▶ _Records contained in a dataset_
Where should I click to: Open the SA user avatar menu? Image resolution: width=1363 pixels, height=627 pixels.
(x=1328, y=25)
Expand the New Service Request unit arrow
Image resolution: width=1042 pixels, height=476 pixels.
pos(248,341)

▶ _Description of the task_
All of the data above should be reproduced exactly.

▶ _Solution to this task_
Where should I click to: Open the SA user avatar menu? Image resolution: width=1363 pixels, height=627 pixels.
(x=1328, y=25)
Expand the New Service Request unit arrow
Image resolution: width=1042 pixels, height=476 pixels.
pos(248,341)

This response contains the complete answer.